9. Damaged books, cardboard or paper stored in cupboards

Termites eat cellulose, and paper is almost pure cellulose. If you store books, old files or cardboard boxes in built-in cupboards and find them tunnelled, glued to the shelf, or with mud smeared on them, termites are almost certainly the cause. Silverfish cause surface damage but never mud.

10. Mud trails on your compound wall, tree stumps or garden

Termites reach your home from underground. Long before they enter your walls, they'll be active in the garden, in tree stumps, under stored firewood, along the outside of the compound wall, and in the soil beside the foundation. Walk the perimeter of your property once a month and look for mud tubes, especially after rain.

What to do if you spot any of these signs

Book a professional inspection the same week. Termite damage compounds every month — a colony left untreated for six months can cost ten times more to repair than one treated immediately. Do not disturb mud tubes, do not spray the area yourself, and do not repaint the surface. All of these make it harder for a professional to trace the colony.

A professional termite technician will look for entry points around the foundation, trace mud tubes back to their source, and identify the species (subterranean vs drywood). Most Indian homes need one of two treatments: a chemical soil barrier drilled around the foundation, or wood injection where individual pieces of furniture are treated. Serious cases need both.

Can I treat termites myself?

In almost every case, no. Termites live underground in colonies of tens of thousands of individuals, hundreds of metres from the wood they're eating. Surface sprays kill the workers you can see, which triggers the colony to send more workers through a different tunnel.

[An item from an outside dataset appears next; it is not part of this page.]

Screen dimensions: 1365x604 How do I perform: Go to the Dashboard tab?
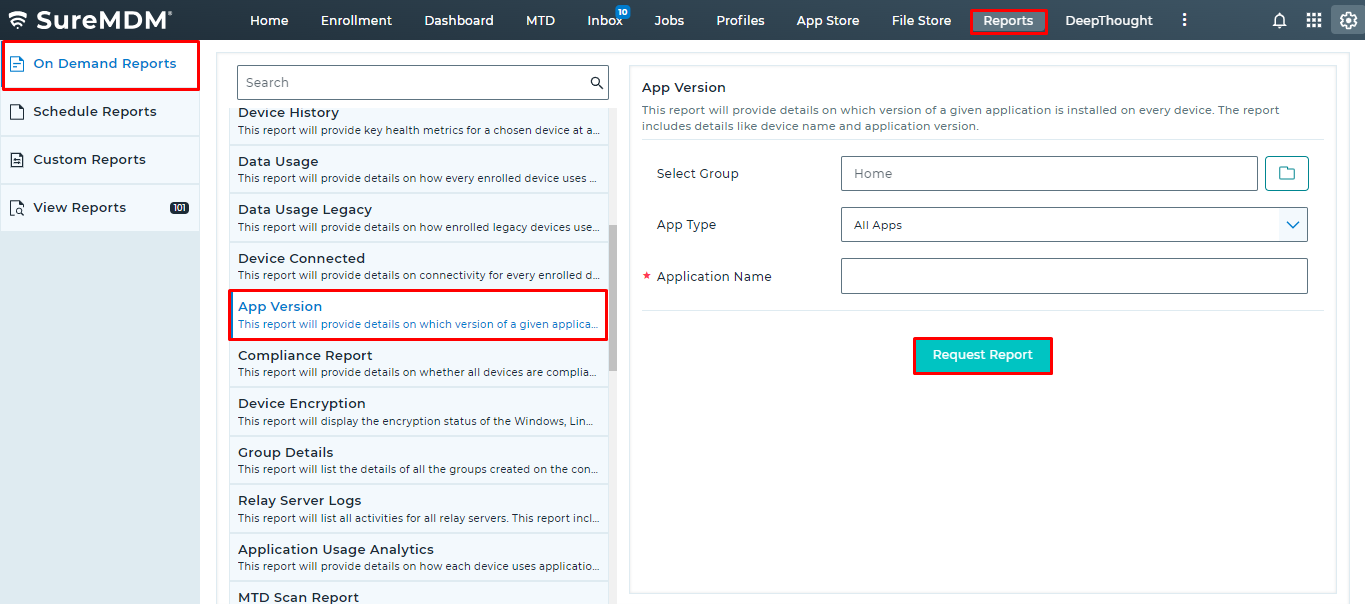click(x=458, y=19)
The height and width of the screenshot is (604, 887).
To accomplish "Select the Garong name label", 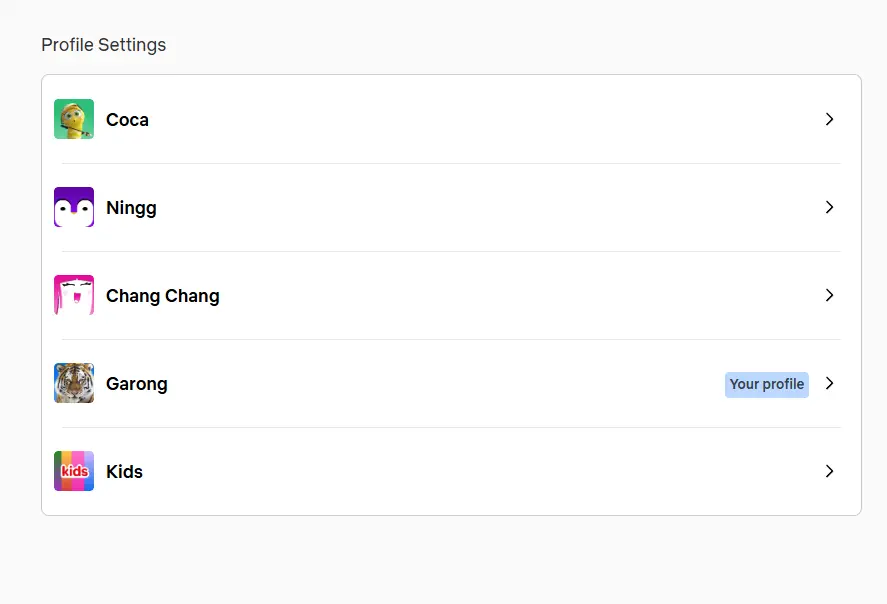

This is why homeowners who treat termites themselves usually see the problem 'disappear' for a few months and then come back worse.

Professional treatment works because it targets the colony itself — either through non-repellent termiticides that workers unknowingly carry back to the queen, or through a physical soil barrier that seals the home off from the colony entirely.

Summary

Termites are the most damaging household pest in India, and they work silently. If you notice mud tubes, hollow-sounding wood, discarded wings, bubbling paint, sticking doors, frass, buckling floors, faint clicking, damaged paper, or mud trails on your compound wall — book a professional inspection immediately. Every month of delay increases the cost of repair, and DIY treatments almost never reach the colony.